Cocamide Diethanolamine

Cocamide DEA or cocamide diethanolamine, is a diethanolamide made by reacting the mixture of fatty acids from coconut oils with diethanolamine. It is a viscous liquid used as a foaming agent in bath product like shampoos and hand soaps, and in cosmetics as an emulsifying agent.

Cocamide is a mixture of amides of the fatty acids obtained from coconut oil. As coconut oil contains about 50% of lauric acid, in formulas only the 12-carbon chains tend to be considered. Cocamide is the structural basis of many surfactants. Common are ethanolamines (cocamide MEA, cocamide DEA), or betaine compounds (cocamidopropyl betaine).

Diethanolamine, often abbreviated as DEA, is an organic compound.
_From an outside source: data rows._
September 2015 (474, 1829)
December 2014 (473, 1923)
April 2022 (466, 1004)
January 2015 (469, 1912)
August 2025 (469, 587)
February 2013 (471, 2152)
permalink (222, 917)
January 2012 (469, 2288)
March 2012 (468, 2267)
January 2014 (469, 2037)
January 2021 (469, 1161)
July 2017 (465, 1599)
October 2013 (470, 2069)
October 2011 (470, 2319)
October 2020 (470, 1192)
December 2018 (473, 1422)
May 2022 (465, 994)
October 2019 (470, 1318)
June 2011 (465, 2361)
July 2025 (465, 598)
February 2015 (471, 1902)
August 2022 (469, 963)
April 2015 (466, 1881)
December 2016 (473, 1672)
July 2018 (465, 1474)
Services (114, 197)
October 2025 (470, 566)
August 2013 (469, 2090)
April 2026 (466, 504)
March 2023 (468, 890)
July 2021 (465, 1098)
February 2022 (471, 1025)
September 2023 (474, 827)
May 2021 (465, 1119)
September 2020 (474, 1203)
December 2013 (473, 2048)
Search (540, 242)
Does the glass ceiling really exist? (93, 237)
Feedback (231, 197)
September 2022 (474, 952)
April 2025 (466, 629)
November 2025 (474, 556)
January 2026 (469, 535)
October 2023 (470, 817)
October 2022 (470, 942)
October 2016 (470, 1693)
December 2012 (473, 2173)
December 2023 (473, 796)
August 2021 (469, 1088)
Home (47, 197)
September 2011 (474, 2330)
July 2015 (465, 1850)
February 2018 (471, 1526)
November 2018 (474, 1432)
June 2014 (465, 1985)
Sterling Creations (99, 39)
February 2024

This colorless liquid is polyfunctional, being a secondary amine and a diol. Like other organic amines, diethanolamine acts as a weak base. Reflecting the hydrophilic character of the alcohol groups, DEA is soluble in water, and is even hygroscopic. Amides prepared from DEA are often also hydrophilic.

DEA is used as a surfactant and a corrosion inhibitor. It is used to remove hydrogen sulfide and carbon dioxide from natural gas.

In oil refineries, a DEA in water solution is commonly used to remove hydrogen sulfide from various process gases. It has an advantage over a similar amine ethanolamine in that a higher concentration may be used for the same corrosion potential. This allows refiners to scrub hydrogen sulfide at a lower circulating amine rate with less overall energy usage.

DEA is a versatile chemical intermediate, principal derivatives include ethylenemine and ethylenediamine. Dehydration of DEA with sulfuric acid gives morpholine. Amides derived from DEA and fatty acids, known as diethanolamides, are amphiphilic. Diethanolmides are common ingredients in cosmetics and shampoos added to confer a creamy teccture and foaming action. Relevant derivatives of DEA include lauramide diethanolamine and cocamide diethanolamine.